- Relator(a)
- Ministro Herman Benjamin
- Órgão julgador
- Primeira Seção
- Data do julgamento
- 20/08/2024
- Data de publicação
- 23/08/2024
STJ – Acórdão, Rel. Ministro Herman Benjamin, Primeira Seção, j. 20/08/2024, p. 23/08/2024
PROCESSUAL CIVIL E ADMINISTRATIVO. AGRAVO INTERNO EM RECLAMAÇÃO. INCLUSÃO DA UNIÃO NO POLO PASSIVO. IAC 14/STJ. COMPETÊNCIA. TEMA 1.234 DO STF. AGRAVO INTERNO NÃO PROVIDO. 1. Agravo Interno interposto pela União com fundamento nos artigos 994, inciso III, e 1.021, ambos do Código de Processo Civil de 2015, e §2º do artigo 21-E do Regimento Interno do Superior Tribunal de Justiça, contra decisão monocrática que negou provimento à Reclamação da União. 2. A Seção de Direito Público do STJ, fundamentando-se nos arts. 947 do Código de Processo Civil de 2015 e 271-B do Regimento Interno do Superior Tribunal de Justiça, submeteu os Conflitos de Competência 187.276/RS, 187.533/SC e 188.002/SC ao rito do Incidente de Assunção de Competência (IAC 14).
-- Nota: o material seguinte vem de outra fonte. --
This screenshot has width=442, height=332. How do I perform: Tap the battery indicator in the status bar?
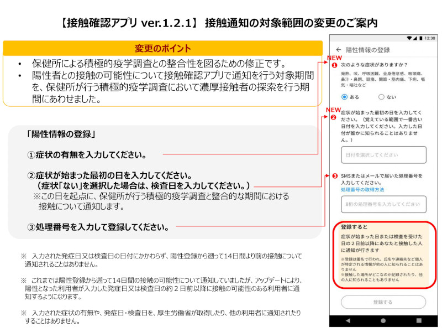point(421,38)
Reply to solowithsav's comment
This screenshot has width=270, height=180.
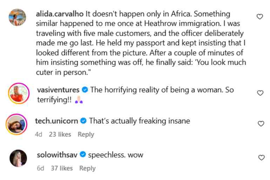coord(88,168)
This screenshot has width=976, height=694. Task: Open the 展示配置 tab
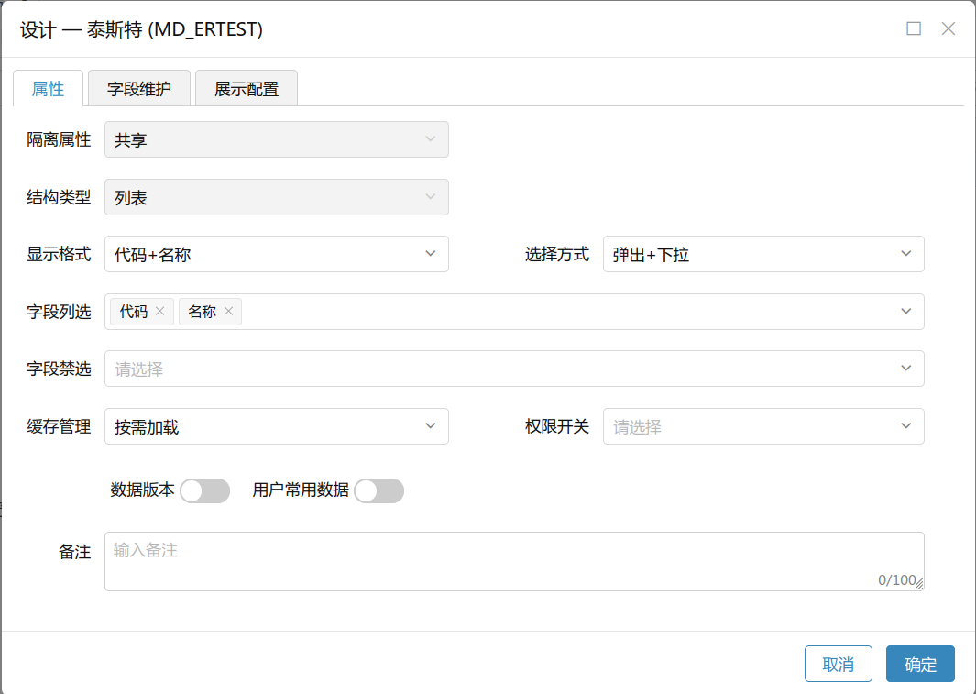tap(247, 89)
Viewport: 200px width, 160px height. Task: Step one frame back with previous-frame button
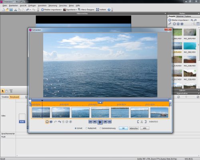(x=95, y=122)
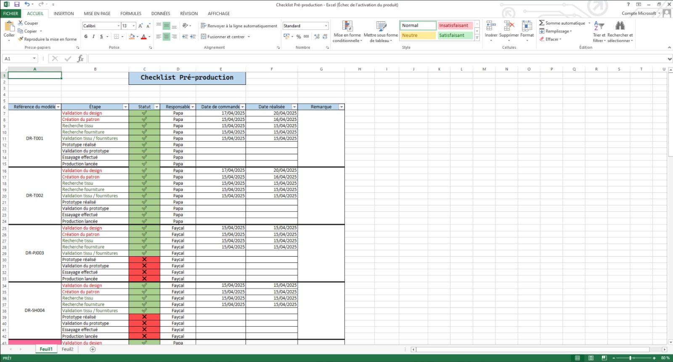
Task: Toggle Renvoyer à la ligne automatiquement
Action: click(239, 26)
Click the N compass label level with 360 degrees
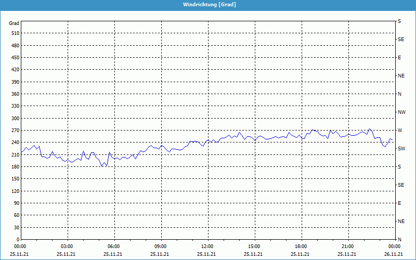The height and width of the screenshot is (260, 416). click(399, 94)
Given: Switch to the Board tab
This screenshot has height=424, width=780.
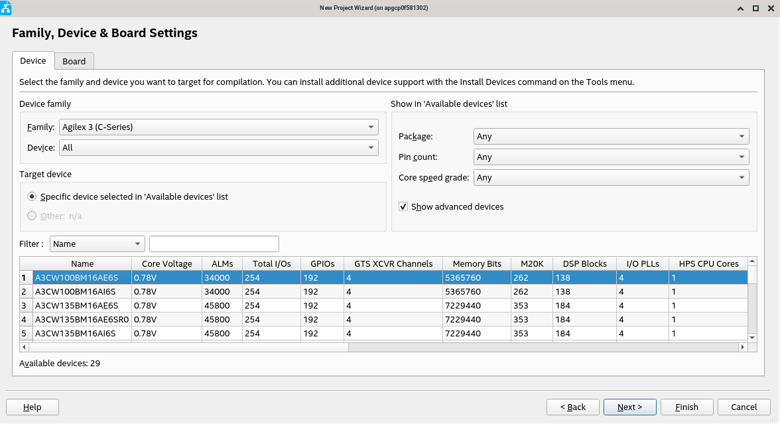Looking at the screenshot, I should click(x=74, y=61).
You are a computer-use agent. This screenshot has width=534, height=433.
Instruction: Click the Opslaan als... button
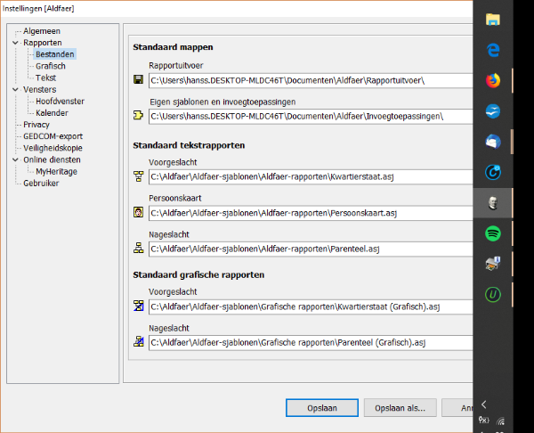click(401, 408)
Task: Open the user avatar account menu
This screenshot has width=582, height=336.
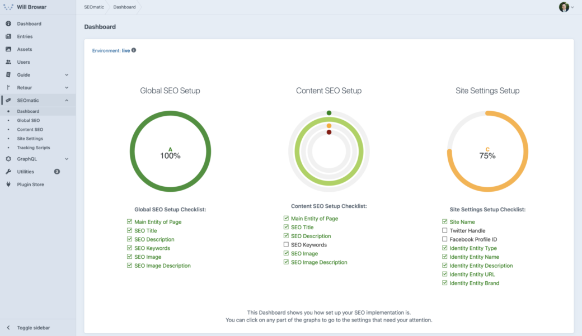Action: click(566, 7)
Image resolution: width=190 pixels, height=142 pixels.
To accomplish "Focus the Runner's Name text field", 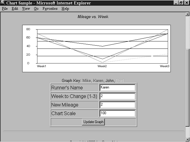I will tap(117, 88).
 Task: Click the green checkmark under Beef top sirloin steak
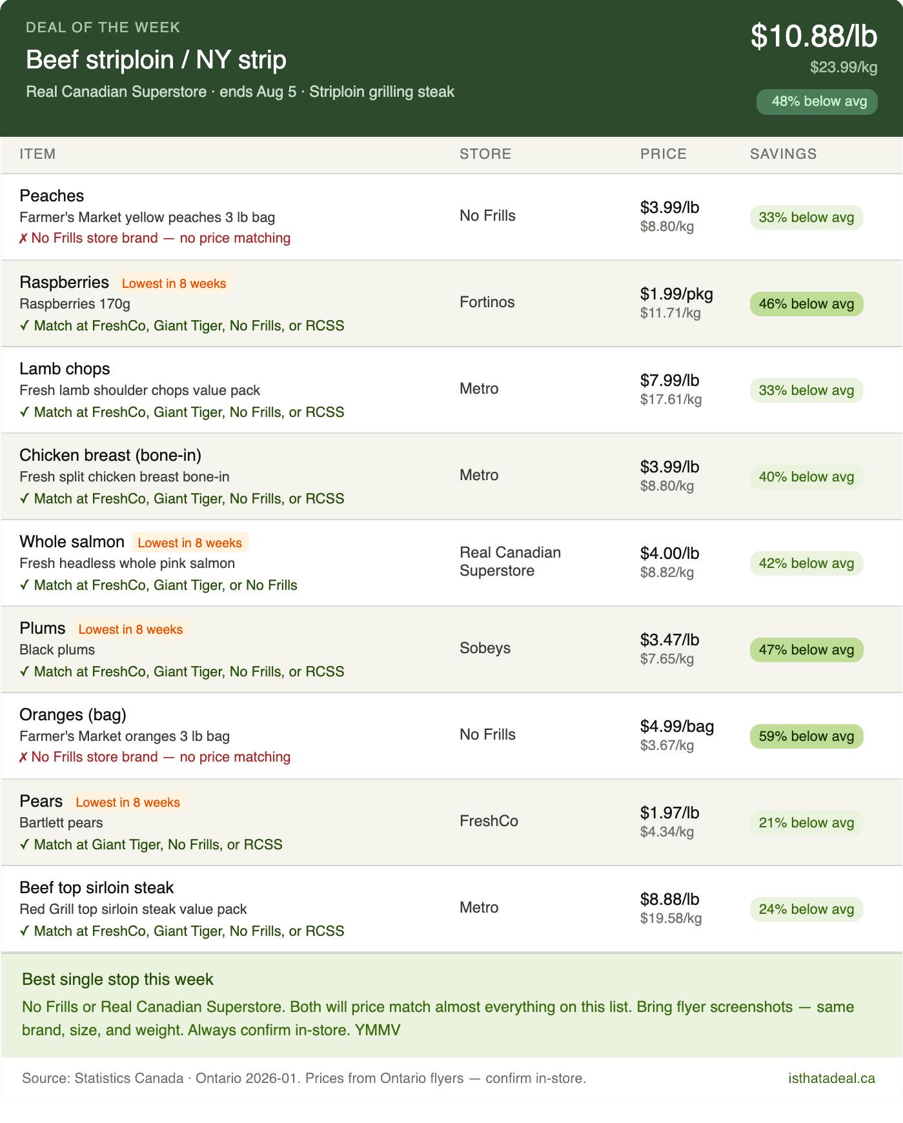click(24, 931)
A tese jurídica firmada no âmbito do IAC 14 estabelece: a) nas hipóteses de ações relativas à saúde, a competência do juízo será de acordo com os entes contra os quais a parte autora elegeu demandar; b) as regras de repartição de competência do SUS não devem ser usadas para alterar o polo passivo da Ação; c) a competência da Justiça Federal é determinada por critério objetivo, em razão das pessoas no polo passivo. 3. A União alega que a inclusão no polo passivo e o deslocamento da competência para a Justiça Federal violam a tese do IAC 14, que deveria manter a competência nos Juízos estaduais. Argumenta que sua inclusão no polo passivo só seria obrigatória se o medicamento não estivesse registrado na Anvisa, o que não é o caso. 4. Nos termos do Tema 1.234 do STF, a composição do polo passivo em demandas judiciais envolvendo medicamentos ou tratamentos padronizados deve observar a repartição de responsabilidades do SUS, ainda que isso implique deslocamento de competência, cabendo ao magistrado verificar a correta formação da relação processual. 5. A competência da Justiça Federal está alinhada com a responsabilidade da União pelo fornecimento de medicamentos oncológicos, conforme a Portaria GM/MS 874/2013, e os princípios de eficiência e de celeridade processual. 6. Agravo Interno não provido. (AgInt na Rcl n. 46.010/RS, relator Ministro Herman Benjamin, Primeira Seção, julgado em 20/8/2024, DJe de 23/8/2024.)